[Stored data]
*-*-*

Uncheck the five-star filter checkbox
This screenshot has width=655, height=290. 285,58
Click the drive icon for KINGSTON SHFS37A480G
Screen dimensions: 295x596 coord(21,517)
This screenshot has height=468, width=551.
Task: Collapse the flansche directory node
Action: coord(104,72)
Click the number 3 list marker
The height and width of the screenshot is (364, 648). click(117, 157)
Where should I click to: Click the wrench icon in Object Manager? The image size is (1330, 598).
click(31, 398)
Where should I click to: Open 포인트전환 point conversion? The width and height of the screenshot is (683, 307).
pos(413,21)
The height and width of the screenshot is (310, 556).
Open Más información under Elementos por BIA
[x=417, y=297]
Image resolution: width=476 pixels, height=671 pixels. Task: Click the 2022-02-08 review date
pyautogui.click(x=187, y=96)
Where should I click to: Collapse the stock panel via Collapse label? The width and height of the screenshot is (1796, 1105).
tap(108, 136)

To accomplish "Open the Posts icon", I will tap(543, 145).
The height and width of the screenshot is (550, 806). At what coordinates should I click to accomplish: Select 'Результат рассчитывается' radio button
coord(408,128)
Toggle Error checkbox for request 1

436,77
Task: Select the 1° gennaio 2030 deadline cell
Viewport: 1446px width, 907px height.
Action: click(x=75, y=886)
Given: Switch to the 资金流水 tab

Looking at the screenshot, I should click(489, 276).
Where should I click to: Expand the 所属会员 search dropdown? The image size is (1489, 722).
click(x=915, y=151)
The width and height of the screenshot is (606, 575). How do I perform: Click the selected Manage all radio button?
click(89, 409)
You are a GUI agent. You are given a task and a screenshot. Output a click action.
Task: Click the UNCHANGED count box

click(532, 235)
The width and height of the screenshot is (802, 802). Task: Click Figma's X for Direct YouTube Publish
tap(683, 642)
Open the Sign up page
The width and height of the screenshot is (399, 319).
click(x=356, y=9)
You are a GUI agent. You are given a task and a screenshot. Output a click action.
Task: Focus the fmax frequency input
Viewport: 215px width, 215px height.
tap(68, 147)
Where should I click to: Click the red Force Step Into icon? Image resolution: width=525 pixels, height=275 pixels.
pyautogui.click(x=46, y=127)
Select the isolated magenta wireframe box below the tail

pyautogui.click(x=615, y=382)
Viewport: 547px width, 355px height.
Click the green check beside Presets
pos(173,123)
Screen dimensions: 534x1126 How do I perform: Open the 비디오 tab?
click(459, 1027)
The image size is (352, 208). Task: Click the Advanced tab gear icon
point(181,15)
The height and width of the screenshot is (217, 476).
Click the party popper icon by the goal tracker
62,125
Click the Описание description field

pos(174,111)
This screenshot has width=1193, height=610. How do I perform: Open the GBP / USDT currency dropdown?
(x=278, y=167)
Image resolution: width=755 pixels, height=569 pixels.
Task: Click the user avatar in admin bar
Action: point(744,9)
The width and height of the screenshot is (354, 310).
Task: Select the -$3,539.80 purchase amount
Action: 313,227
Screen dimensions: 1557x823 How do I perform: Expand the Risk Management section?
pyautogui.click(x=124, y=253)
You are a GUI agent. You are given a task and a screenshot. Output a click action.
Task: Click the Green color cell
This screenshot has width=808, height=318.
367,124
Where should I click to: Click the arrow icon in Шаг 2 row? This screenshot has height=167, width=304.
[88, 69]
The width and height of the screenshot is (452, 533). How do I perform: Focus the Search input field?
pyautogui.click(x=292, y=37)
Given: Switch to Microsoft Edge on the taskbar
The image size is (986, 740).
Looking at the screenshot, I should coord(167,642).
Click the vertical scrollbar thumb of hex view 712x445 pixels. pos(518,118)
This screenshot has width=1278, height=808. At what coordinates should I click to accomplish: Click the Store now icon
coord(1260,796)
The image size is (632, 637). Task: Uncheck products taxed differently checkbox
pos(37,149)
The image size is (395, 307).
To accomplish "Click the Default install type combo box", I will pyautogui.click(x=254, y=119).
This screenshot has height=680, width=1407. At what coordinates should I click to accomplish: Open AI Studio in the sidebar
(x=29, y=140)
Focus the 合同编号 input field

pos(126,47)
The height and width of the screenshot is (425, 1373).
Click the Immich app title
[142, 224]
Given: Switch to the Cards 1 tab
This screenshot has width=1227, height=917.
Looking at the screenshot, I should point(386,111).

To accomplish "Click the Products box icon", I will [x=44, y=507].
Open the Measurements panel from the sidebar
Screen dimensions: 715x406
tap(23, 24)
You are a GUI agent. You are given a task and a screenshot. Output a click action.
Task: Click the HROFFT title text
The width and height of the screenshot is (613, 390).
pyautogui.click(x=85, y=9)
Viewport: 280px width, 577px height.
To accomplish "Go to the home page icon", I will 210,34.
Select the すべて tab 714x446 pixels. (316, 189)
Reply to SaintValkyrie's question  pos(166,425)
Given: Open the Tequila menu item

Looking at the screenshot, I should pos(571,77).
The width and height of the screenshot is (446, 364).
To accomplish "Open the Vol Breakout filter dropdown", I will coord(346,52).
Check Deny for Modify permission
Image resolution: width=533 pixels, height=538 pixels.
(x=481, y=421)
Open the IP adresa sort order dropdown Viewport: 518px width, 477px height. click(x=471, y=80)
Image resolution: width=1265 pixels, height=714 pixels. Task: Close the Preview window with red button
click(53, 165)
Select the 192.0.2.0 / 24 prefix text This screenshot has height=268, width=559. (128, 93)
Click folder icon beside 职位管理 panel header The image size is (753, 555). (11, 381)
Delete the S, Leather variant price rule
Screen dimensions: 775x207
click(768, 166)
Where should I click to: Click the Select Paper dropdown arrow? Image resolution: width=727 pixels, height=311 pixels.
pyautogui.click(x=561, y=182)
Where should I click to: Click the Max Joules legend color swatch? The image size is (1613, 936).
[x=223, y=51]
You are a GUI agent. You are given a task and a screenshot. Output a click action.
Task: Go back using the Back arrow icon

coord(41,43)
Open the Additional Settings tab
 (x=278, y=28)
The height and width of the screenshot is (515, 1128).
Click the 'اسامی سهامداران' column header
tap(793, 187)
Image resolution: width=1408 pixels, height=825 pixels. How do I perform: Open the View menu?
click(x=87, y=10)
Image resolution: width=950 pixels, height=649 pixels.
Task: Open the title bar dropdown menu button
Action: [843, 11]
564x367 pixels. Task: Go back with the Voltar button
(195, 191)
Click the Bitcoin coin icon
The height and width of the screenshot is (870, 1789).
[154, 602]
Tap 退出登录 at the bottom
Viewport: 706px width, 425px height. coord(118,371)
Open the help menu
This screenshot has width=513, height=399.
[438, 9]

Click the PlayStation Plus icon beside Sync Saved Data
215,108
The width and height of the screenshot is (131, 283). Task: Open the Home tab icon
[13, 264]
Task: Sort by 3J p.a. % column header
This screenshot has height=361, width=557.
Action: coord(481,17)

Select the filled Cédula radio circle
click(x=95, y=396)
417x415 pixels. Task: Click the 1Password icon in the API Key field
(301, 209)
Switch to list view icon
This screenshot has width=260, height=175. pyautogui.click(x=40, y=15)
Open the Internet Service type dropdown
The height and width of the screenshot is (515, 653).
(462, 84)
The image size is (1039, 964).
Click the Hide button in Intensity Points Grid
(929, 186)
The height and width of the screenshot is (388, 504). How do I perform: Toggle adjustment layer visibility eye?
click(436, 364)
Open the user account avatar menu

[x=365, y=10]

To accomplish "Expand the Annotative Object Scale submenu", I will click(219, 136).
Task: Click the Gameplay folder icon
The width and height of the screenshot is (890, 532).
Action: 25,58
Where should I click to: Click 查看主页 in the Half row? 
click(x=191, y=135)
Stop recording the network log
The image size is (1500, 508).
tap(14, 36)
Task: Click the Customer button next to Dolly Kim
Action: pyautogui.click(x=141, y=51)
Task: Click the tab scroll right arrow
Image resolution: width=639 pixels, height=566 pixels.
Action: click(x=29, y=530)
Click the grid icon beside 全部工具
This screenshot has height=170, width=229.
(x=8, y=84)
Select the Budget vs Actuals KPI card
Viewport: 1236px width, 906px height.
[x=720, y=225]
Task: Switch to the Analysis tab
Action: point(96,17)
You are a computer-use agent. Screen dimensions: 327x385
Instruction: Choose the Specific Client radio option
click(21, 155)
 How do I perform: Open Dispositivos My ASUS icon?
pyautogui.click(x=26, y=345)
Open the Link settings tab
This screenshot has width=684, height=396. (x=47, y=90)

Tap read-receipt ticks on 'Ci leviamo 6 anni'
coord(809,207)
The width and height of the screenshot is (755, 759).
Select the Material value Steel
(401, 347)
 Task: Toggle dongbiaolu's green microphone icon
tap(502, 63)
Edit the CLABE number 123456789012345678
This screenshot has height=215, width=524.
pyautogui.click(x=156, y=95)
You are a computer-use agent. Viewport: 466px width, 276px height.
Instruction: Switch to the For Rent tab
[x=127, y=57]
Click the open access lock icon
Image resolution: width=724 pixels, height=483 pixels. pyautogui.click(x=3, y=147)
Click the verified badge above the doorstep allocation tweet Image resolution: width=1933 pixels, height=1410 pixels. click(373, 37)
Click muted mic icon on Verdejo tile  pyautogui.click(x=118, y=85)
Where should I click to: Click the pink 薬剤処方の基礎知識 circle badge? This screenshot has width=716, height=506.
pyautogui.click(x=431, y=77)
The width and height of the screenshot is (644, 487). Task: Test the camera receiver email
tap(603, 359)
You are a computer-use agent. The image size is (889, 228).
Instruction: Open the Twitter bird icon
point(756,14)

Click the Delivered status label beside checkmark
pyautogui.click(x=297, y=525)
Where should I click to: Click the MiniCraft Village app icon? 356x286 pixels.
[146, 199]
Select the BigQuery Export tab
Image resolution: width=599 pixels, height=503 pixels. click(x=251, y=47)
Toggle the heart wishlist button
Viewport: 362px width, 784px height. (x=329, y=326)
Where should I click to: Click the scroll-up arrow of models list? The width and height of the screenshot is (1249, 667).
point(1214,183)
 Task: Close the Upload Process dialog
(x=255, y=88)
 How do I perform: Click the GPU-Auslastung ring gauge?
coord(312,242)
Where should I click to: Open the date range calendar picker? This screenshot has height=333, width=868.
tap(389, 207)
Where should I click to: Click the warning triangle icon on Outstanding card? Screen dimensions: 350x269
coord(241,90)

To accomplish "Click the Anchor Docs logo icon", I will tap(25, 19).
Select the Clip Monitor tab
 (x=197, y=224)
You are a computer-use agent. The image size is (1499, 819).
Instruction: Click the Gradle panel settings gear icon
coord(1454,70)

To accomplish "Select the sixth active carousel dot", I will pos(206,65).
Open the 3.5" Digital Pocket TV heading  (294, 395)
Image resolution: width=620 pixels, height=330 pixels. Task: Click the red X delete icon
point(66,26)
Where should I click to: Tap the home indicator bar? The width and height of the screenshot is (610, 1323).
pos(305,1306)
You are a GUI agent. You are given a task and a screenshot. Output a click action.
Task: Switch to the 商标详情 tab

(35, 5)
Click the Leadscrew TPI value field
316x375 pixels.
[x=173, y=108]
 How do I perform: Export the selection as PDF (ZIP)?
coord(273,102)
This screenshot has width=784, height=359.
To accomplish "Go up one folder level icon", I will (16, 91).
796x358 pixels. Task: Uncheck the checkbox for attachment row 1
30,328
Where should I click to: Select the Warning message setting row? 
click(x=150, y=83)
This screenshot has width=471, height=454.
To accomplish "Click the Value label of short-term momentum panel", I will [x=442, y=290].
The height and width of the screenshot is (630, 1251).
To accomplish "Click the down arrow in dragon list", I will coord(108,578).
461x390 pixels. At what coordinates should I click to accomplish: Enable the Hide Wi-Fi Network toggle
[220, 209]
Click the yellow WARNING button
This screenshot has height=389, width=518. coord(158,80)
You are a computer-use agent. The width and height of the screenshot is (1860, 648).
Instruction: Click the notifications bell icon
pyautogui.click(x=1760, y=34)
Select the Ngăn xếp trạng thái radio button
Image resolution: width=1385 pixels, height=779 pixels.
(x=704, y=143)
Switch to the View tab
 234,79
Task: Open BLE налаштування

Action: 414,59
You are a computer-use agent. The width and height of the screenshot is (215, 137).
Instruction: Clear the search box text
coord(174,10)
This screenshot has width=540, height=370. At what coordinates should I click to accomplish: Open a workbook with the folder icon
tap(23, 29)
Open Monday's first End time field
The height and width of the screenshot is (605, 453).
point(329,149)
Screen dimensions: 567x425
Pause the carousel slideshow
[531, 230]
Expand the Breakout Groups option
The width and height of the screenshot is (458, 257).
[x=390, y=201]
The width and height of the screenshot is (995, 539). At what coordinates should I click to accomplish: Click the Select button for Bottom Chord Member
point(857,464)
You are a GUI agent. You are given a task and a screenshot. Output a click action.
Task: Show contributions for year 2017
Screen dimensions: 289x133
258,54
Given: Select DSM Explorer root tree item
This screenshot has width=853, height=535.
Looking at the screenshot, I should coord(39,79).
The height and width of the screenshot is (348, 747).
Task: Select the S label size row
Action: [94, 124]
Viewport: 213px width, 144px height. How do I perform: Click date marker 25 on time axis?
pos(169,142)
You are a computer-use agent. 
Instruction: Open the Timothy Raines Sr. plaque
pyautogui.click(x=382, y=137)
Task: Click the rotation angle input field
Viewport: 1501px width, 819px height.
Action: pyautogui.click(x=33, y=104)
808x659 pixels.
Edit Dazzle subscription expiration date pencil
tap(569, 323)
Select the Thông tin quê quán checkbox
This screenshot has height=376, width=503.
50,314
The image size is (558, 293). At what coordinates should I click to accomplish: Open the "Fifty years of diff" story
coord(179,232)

*-*-*

Exercise requirements: Begin with the line above that has "The image size is (632, 637)." and continue through the line that has "Task: Click the HROFFT title text", setting each one down exactly. Stop there.

Written answer:
The image size is (632, 637). Task: Uncheck products taxed differently checkbox
pos(37,149)
The image size is (395, 307).
To accomplish "Click the Default install type combo box", I will pyautogui.click(x=254, y=119).
This screenshot has height=680, width=1407. At what coordinates should I click to accomplish: Open AI Studio in the sidebar
(x=29, y=140)
Focus the 合同编号 input field

pos(126,47)
The height and width of the screenshot is (425, 1373).
Click the Immich app title
[142, 224]
Given: Switch to the Cards 1 tab
This screenshot has width=1227, height=917.
Looking at the screenshot, I should point(386,111).

To accomplish "Click the Products box icon", I will [x=44, y=507].
Open the Measurements panel from the sidebar
Screen dimensions: 715x406
tap(23, 24)
You are a GUI agent. You are given a task and a screenshot. Output a click action.
Task: Click the HROFFT title text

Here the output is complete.